- **TASK TO COMPLETE**:
Print exactly and only the lines that run from the one containing "Task: Open help icon for network acceleration" through the end of the material, please, omitting pictures.
### STORED DATA ###
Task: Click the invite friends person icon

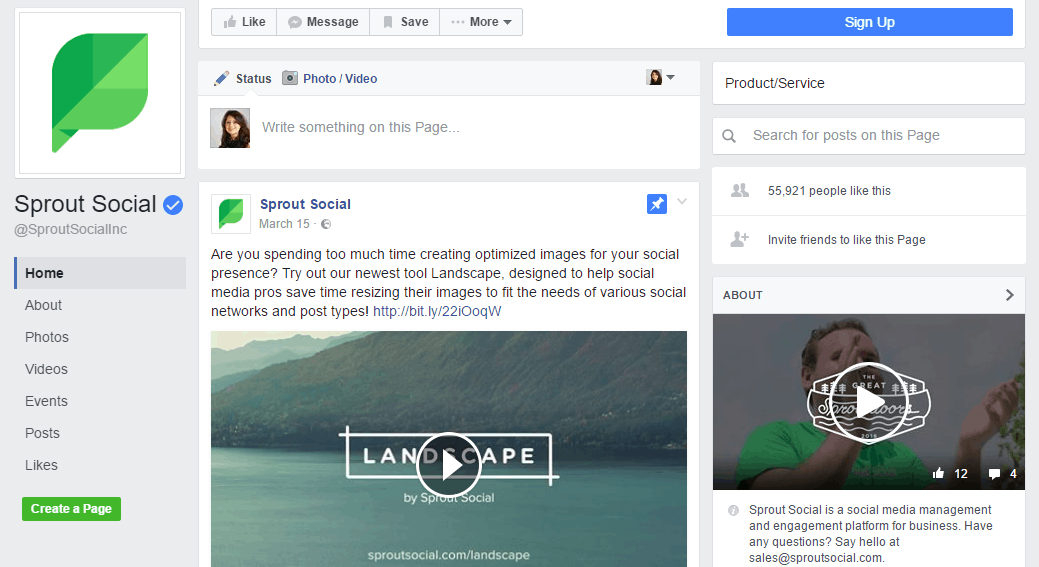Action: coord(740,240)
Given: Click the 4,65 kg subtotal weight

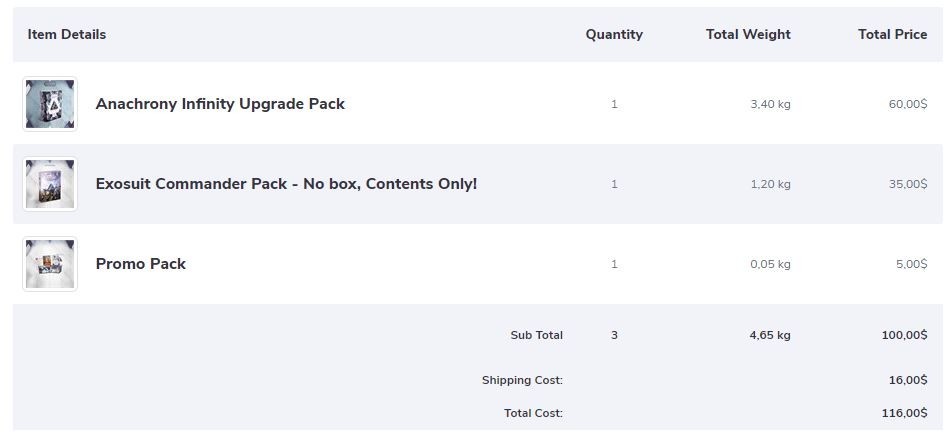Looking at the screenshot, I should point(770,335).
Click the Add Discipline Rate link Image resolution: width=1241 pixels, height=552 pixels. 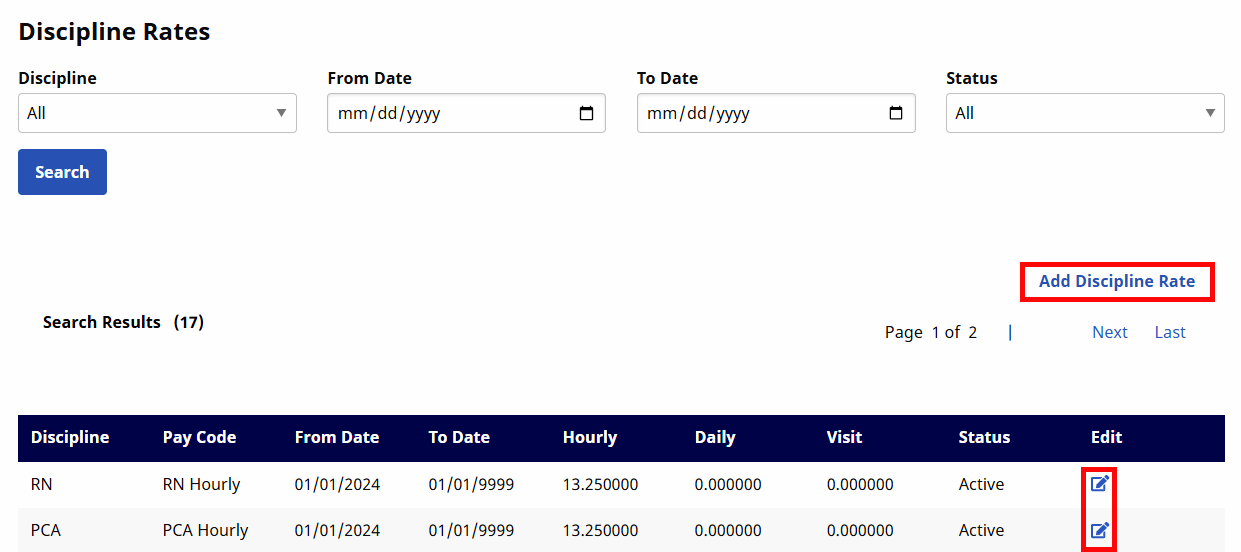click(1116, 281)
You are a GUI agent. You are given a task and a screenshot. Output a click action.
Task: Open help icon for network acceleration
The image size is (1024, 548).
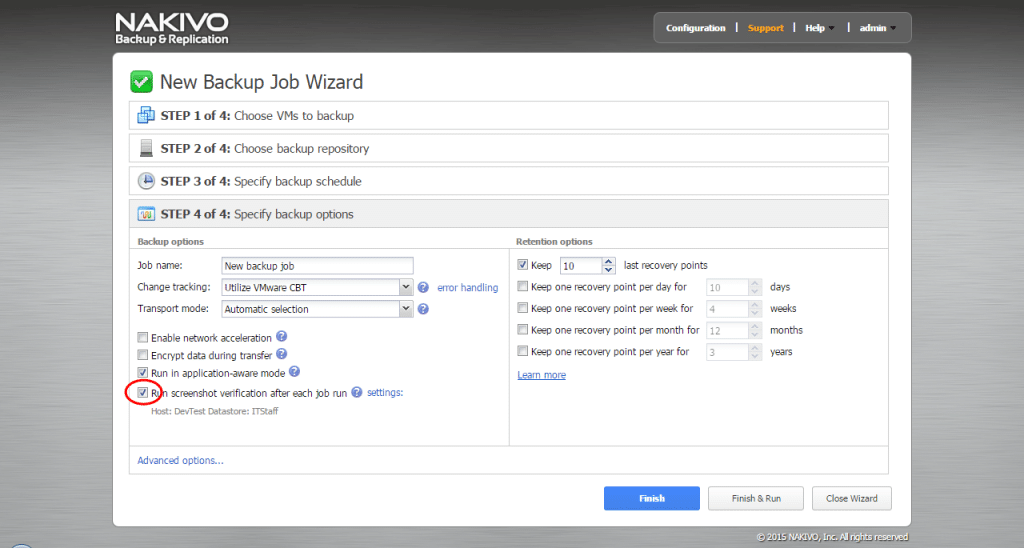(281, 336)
###
- **EXERCISE ANSWER**:
Task: Open help icon for network acceleration
The image size is (1024, 548).
(281, 336)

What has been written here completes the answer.